EXCAVATIONS AT THE EASTERN END OF THE VALLEY
by David Roberts.
The cliff opposite to the Theatre is largely excavated, but among those works the one given on the Vignette is of superior design and preservation. The front presents an entablature and pediment, supported by four columns, and surmounted with an urn.
The entrance is about twelve feet from the ground, and recedes considerably within the cliff, the rock extending fifteen feet forward on each side. The rock is on each side also hewn into an open gallery, supported by five pillars, two tiers of built arches supporting the ground between the colonnades, which thus forms a kind of terrace in front of the entrance. 1)
The architects of Petra had evidently a strong sense of beauty. Their choice
of position, in all their more elaborate designs, is always admirable. The view from the platform on front of those edifices, whatever might have been their purpose, must have been most captivating.

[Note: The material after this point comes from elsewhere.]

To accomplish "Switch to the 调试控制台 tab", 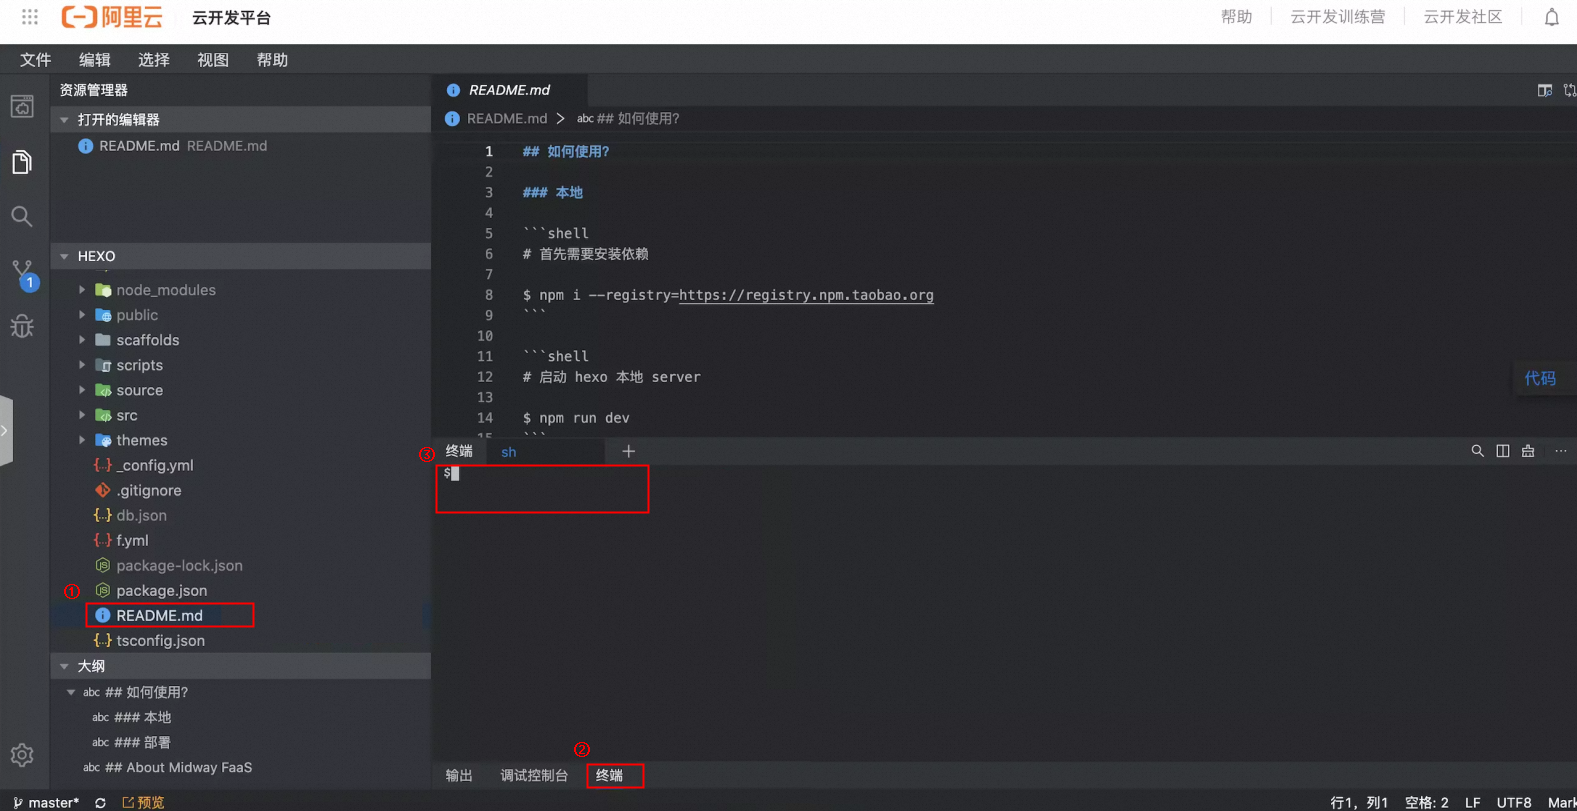I will [534, 776].
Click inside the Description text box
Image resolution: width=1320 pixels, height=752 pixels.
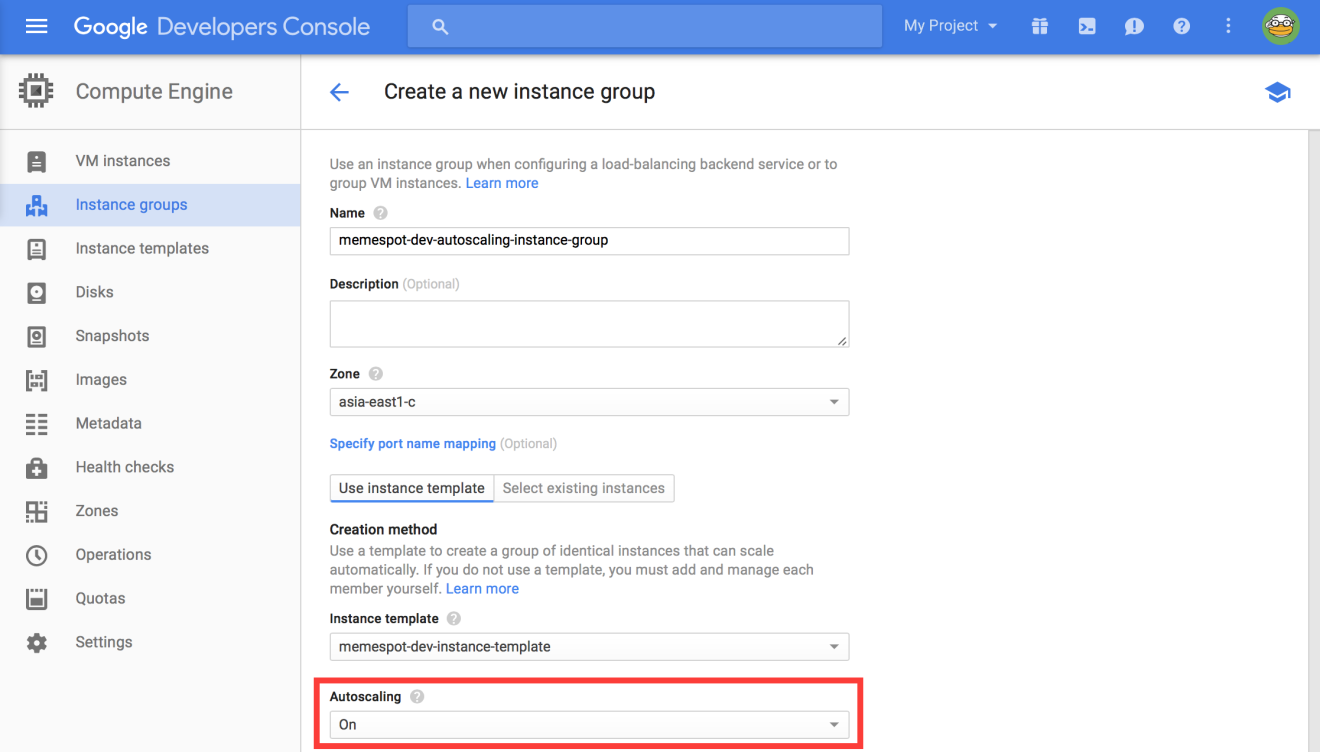click(589, 322)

The City, in its pomp and animation below; the surrounding cliffs, in every variety of form and colour, and the whole seen through an atmosphere without a stain, and under a heaven without a cloud, must have formed a combination altogether unrivalled.
1) Roberts’s Journal.
Source: The Holy Land, Syria, Idumea, Arabia, Egypt, & Nubia, by David Roberts (British, 1796-1864), George Croly, William Brockedon. London: Lithographed, printed and published by Day & Son, lithographers to the Queen. Cate Street, Lincoln’s Inn Fields, 1855.